Teatro

Buon compleanno Franca Valeri: la signorina snob compie 98 anni

Mogli, prostitute, esperte di bon ton: i suoi personaggi, originali e unici, sono ancora delle trovate senza pari. Un’attrice straordinaria che incarna la storia del teatro italiano, alla quale non possiamo fare altro che dire “grazie”.

Franca Valeri
Franca Valeri

Sembra quasi di vederla, Franca Valeri, nella sua figura esile, con il sorriso ironico, nella fierezza di chi sa portare tanti anni con eleganza, mentre si prepara a festeggiare, domani 31 luglio, questo compleanno così vicino, a un passo (meglio, due) dal centenario. Un compleanno che non le fa mancare l’affetto e l’omaggio dei suoi ammiratori, prima fra tutte la serata a lei dedicata dalla Casa del cinema di Villa Borghese a Roma, lo scorso 26 giugno, nella cornice del Teatro all’aperto Ettore Scola.

Celebrarla è un compito semplice e ingrato allo stesso tempo. Semplice, perché le cineteche RAI e tutti gli archivi specializzati sono ricchi di materiale su quest’attrice versatile, felicemente divisa tra televisione cinema e teatro. Ingrato, perché, in questa fittissima vita artistica pare difficile, quasi impossibile, riassumere il tratto distintivo di un’attrice autenticamente comica e restia in prima persona a collocarsi in qualunque definizione di genere.

Comicità, senza generi

Nelle sue mai scontate dichiarazioni sul tema, una merita particolare attenzione: quella che, con la generosità dei veri artisti, scrisse per un’altra grande attrice, Lella Costa, nella prefazione alla raccolta di testi teatrali La daga nel loden: “La comicità al femminile è un’espressione balorda favorita e messa in giro dai mass media con la loro tipica caducità invecchiata senza sparire.
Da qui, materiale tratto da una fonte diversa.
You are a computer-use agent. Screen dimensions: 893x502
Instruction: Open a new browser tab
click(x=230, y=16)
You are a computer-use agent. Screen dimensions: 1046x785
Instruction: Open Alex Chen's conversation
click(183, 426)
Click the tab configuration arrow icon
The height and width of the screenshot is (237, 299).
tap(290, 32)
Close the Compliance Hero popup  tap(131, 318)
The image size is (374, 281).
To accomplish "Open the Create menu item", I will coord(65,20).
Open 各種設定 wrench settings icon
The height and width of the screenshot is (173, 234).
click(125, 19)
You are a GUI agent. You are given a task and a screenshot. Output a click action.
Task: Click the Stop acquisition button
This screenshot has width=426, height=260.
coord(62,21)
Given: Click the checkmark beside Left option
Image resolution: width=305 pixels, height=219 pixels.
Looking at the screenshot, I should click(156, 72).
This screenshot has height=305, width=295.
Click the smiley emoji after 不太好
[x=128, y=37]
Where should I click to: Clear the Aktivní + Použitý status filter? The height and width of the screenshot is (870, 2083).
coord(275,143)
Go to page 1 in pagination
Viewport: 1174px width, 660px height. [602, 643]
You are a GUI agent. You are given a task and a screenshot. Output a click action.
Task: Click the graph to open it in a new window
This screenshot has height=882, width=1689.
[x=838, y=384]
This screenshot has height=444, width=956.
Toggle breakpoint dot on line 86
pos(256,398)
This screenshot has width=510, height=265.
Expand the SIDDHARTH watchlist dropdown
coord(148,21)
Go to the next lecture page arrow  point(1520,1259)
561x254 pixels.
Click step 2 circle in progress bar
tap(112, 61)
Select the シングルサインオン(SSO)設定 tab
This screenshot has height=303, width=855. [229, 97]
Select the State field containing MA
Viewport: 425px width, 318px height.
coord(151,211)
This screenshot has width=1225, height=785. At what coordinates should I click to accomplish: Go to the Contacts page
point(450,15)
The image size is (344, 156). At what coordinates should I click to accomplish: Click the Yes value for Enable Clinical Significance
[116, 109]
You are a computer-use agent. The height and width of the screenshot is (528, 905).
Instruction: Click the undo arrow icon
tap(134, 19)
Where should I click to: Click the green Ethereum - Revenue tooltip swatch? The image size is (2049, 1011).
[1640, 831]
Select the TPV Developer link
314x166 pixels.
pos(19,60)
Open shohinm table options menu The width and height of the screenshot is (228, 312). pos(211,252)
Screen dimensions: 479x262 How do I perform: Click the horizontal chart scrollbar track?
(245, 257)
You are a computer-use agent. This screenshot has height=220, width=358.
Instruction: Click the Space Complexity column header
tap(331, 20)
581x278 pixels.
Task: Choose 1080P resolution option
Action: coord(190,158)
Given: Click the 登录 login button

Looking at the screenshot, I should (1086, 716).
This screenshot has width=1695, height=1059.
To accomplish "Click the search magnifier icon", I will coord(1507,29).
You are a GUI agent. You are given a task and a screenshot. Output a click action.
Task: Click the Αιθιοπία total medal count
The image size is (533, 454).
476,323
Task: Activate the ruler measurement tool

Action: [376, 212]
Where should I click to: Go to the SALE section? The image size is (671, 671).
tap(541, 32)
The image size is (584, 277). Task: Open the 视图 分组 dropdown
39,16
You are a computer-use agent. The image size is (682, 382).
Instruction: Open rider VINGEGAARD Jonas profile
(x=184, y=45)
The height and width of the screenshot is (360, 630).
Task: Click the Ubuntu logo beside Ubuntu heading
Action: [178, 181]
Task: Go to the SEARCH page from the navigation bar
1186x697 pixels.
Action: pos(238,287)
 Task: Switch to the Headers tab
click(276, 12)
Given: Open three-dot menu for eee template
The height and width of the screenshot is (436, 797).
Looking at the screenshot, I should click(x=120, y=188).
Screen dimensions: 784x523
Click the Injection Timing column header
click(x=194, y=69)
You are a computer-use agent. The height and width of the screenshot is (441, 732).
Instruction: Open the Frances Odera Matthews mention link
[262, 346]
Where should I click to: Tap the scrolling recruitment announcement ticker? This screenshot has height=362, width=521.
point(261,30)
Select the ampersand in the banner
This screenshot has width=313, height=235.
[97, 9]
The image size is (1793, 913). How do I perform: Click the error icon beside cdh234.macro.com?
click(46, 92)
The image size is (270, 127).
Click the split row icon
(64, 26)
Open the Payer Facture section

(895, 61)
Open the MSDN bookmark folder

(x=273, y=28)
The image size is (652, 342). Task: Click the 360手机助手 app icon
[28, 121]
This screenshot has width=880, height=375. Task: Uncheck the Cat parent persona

La realtà è che la comicità è un dono astratto, indefinibile e come tale asessuato. Il comico non può non essere intelligente, se non lo è passa automaticamente in altre categorie: buffoni, sbruffoni, cafoni, intrattenitori, imitatori. Abbondano al maschile e al femminile”.
 


D’altra parte, a Franca Valeri le categorie di genere sono sempre andate strette. Le etichette le si addicono poco e le definizioni colgono solo in parte il senso della sua personalità artistica. Quel percorso che, intuitivamente, pare di poter ricostruire per “somma” di esperienze (dal cinema al teatro, alla televisione), forse in modo più autentico si individua per “sottrazione” agli stereotipi di un’epoca e di un genere.

Lontana dal mito delle prosperose bellezze anni '50, mai soubrette o maggiorata, Franca Valeri ha avuto il coraggio di reinventarsi sul palco come donna, mescolando i toni umile e sublime del comico. Ha saputo mostrare sé stessa, pur raccontando mille altri personaggi femminili e ha puntato sulla passione e sul talento nel raccontare storie, anziché identificarsi in uno stile di narrazione definito a priori.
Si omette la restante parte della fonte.